SELECTED EXCERPT:
>>>

Physics Editors: James Hardy and Gerald Oakham

“What I’ve learned is; you’ve got to be a driver. It’s like owning a car. You’ve got to know how to drive it”.
– Jimmy Dyck, a Nehiyaw/Swampy Cree from Moose Factory, Ontario.

Indigenous people have travelled a long road. Today we use cars, but this hasn’t always been the case. My name is Cle-alls and eons before I was born, my ancestors started their journey on Haida Gwaii (the Islands of the People), located in the Pacific Ocean off British Columbia. Cle-alls is a chief’s name. After I earned my doctorate, our clan’s matriarchs named me at a potlatch. My grandfather, Dr. Peter Kelly, was Cle-alls before me, and the first Dr. Kelly.

We Haida never ceded our lands and we think of ourselves as Pacific islanders, not Indians, but the larger culture calls us Indians anyway. We are proud, however, to be Indigenous North Americans and share many values with other communities here. My uncles say our ancestors used great canoes and travelled the entire Pacific Rim. We journeyed regularly to Hawaii, they say, which uses all of Haida Gwaii’s name except the consecutive letters i, d, a and g. Our culture and even our physical appearance share much in common with the New Zealand Maori as well. Anthropologists do not necessarily agree that we could travel that far, but that is no problem. The Universe – with its infinite possibilities – is big enough to welcome us all.

<<<

TASKS TO PERFORM:
1. In the passage on Haida heritage, who held the name Cle-alls before the writer?
2. Translate this sentence from the passage on Haida heritage into Spanish: "Indigenous people have travelled a long road."
3. Carry on the passage on Haida heritage, picking up right after its last sentence.

Entries on where items appear
>>>

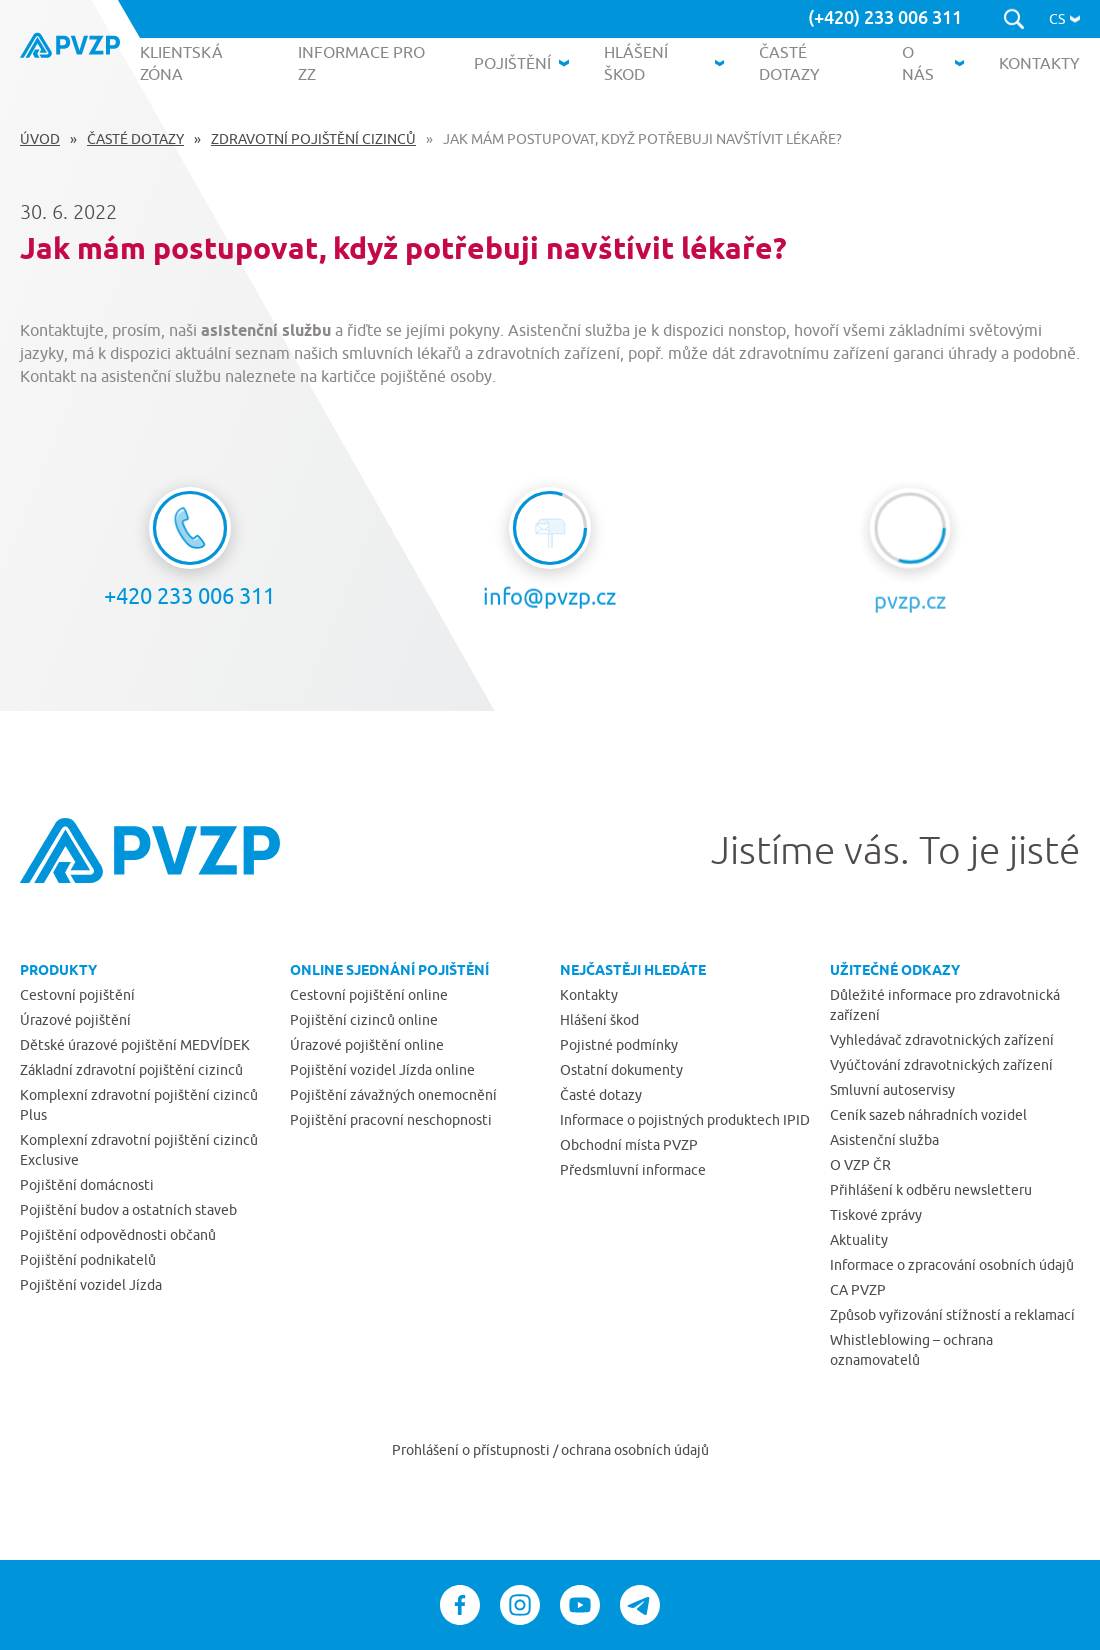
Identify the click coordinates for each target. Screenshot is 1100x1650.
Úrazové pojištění (75, 1020)
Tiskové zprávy (876, 1215)
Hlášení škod (599, 1020)
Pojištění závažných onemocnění (393, 1095)
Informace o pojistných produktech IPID (685, 1120)
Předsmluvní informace (633, 1170)
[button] (1064, 19)
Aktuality (859, 1240)
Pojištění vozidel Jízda (91, 1285)
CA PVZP (858, 1290)
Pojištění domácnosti (87, 1185)
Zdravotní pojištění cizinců (313, 139)
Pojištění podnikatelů (88, 1260)
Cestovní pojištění (77, 995)
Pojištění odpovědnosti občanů (118, 1235)
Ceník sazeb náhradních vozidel (928, 1115)
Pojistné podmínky (619, 1045)
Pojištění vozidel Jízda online (382, 1070)
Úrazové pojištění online (367, 1045)
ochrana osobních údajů (635, 1450)
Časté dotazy (135, 139)
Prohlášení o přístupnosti (472, 1450)
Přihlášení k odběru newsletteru (931, 1190)
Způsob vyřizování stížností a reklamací (952, 1315)
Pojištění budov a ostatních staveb (128, 1210)
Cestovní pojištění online (369, 995)
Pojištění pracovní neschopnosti (391, 1120)
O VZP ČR (860, 1165)
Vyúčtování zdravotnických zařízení (941, 1065)
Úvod (40, 139)
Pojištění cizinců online (364, 1020)
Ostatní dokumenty (621, 1070)
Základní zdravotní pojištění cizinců (131, 1070)
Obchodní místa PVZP (629, 1145)
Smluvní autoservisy (892, 1090)
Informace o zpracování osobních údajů (952, 1265)
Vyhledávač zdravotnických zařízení (942, 1040)
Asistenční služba (884, 1140)
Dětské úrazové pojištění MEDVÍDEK (135, 1045)
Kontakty (589, 995)
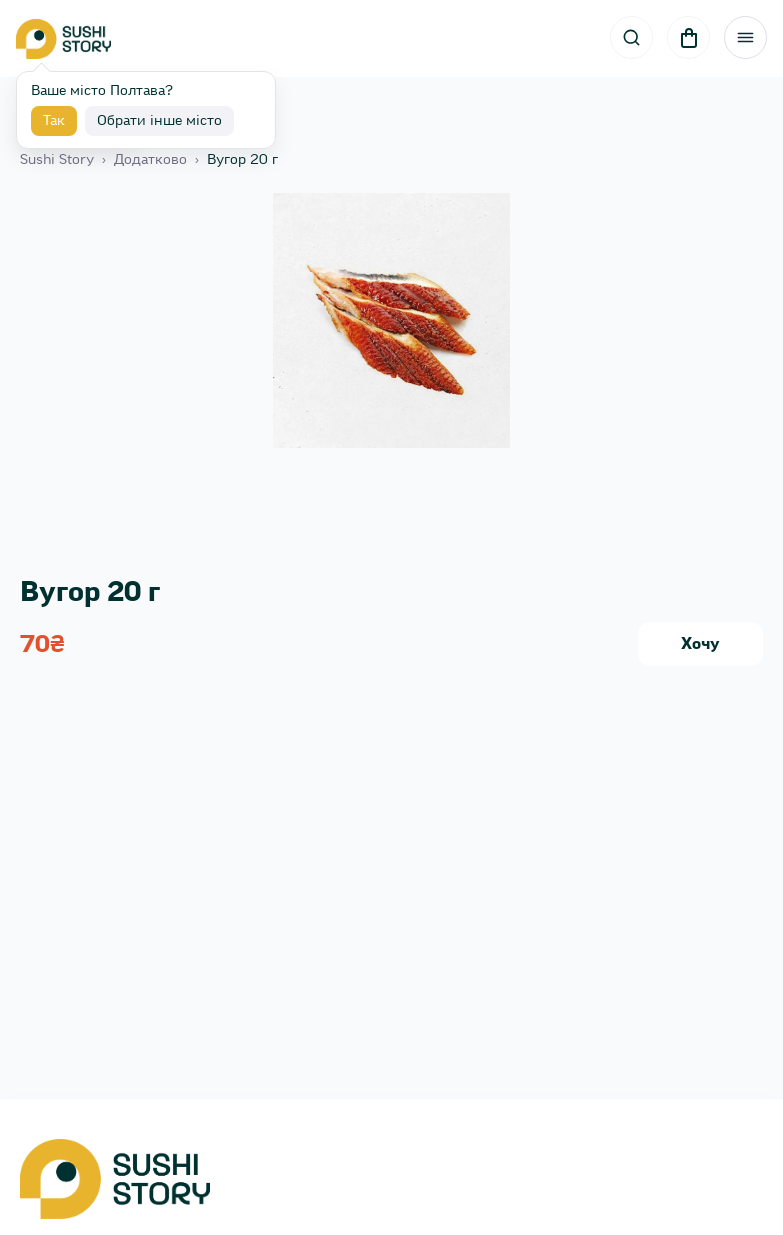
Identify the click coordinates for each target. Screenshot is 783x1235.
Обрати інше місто (159, 121)
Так (54, 121)
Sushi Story (57, 160)
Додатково (150, 160)
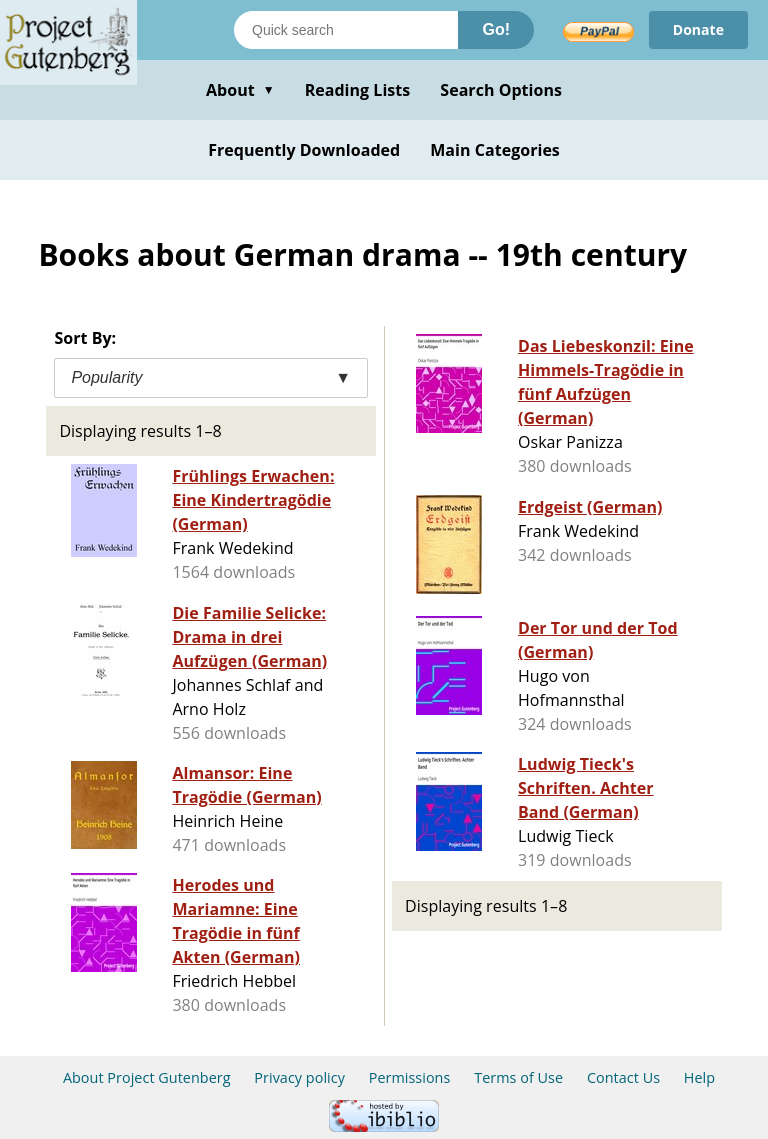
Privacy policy (299, 1077)
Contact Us (623, 1077)
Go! (496, 29)
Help (699, 1077)
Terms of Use (518, 1077)
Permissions (410, 1077)
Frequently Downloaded (304, 150)
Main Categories (495, 150)
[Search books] (346, 30)
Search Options (501, 90)
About (240, 90)
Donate (698, 29)
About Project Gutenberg (147, 1077)
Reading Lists (358, 90)
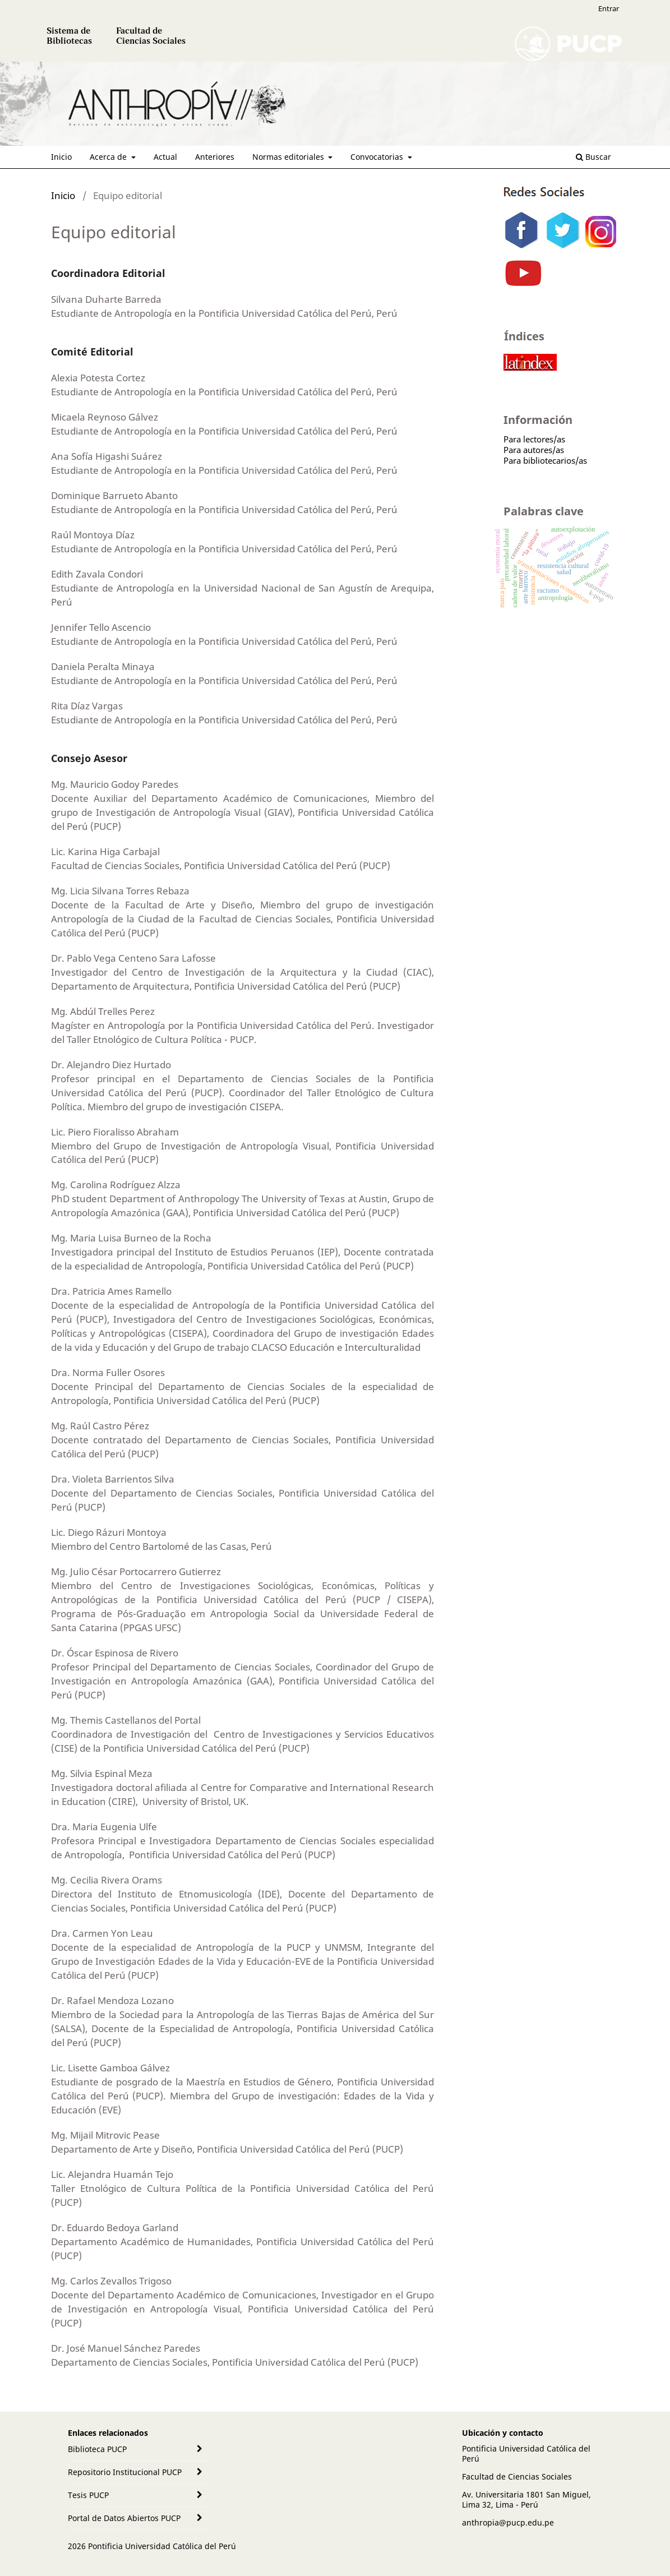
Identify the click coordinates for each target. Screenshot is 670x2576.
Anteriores (214, 156)
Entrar (608, 8)
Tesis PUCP (88, 2495)
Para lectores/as (534, 439)
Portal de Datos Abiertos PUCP (124, 2518)
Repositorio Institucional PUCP (125, 2472)
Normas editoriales (289, 156)
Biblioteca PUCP (97, 2449)
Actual (165, 156)
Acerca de (109, 156)
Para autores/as (533, 449)
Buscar (593, 156)
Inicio (61, 156)
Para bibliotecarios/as (545, 460)
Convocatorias (377, 156)
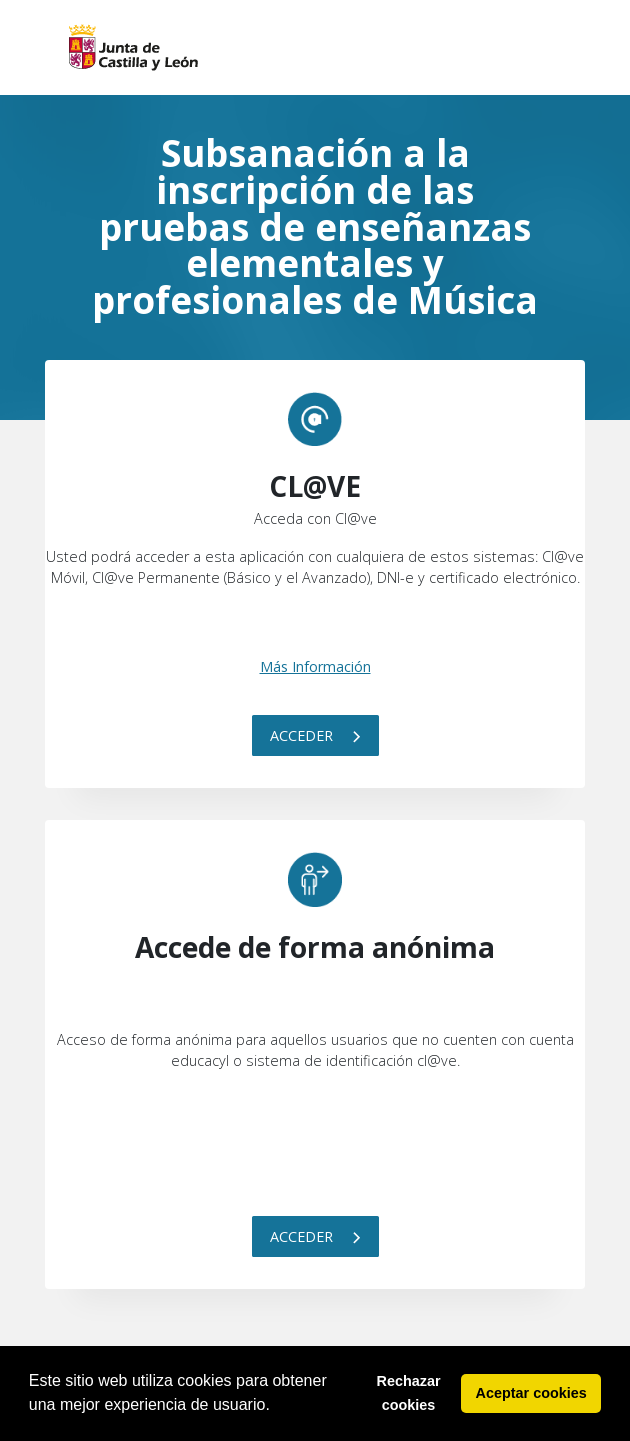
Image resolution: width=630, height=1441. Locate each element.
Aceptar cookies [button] (531, 1393)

<<<

THE RESULTS:
1. The writer's grandfather, Dr. Peter Kelly, held the name Cle-alls before the writer.

2. Los pueblos indígenas han recorrido un largo camino.

3.
The point is that cars, ocean-navigating canoes and musical instruments are special vehicles. One must understand the highway and follow its laws to drive a car. One must travel in harmony with the currents and winds and follow their laws to direct an ocean-going canoe. And, one must embrace our cultures and knowingly or intuitively follow the laws of physics to become one soul with a musical instrument.

Before it is a celebration, a religious ritual, a social practice or an art, Indigenous music – all music – is a set of practical skills musicians learn so they can understand their instruments. This knowledge is an important part of respecting Natural Law: a way of living that means so much to Native cultures and communities. To become one with an instrument is to respect it. The honour the listeners pay the instrument radiates through the community. Thus, the skills a musician seeks are both a personal pursuit and a means of connecting with the community. Our cultural rules are precise, but, music crosses cultural lines. Songs, dances and stories embrace the full continent; what the Eastern North American Anishinabe call Turtle Island.

In this essay, Andrew Tracy and I with the help of Carleton University physicists Gerald Oakham and Jim Hardy, will explore the science and spirituality that coexist within the Indigenous musical world. Our thesis is that the art of music and the science of sound are the same song sung with different words. True music begins with the player, the instrument and the community. Likewise, true science begins with space-time, math and physics.

The point is, Indigenous people can make music but we are not the Creator. We must know and follow the laws of the Universe. We do not create the sounds of Nature. Physicists are no more God than we are. The scientific method confirms, but does not create, the nature of the Universe.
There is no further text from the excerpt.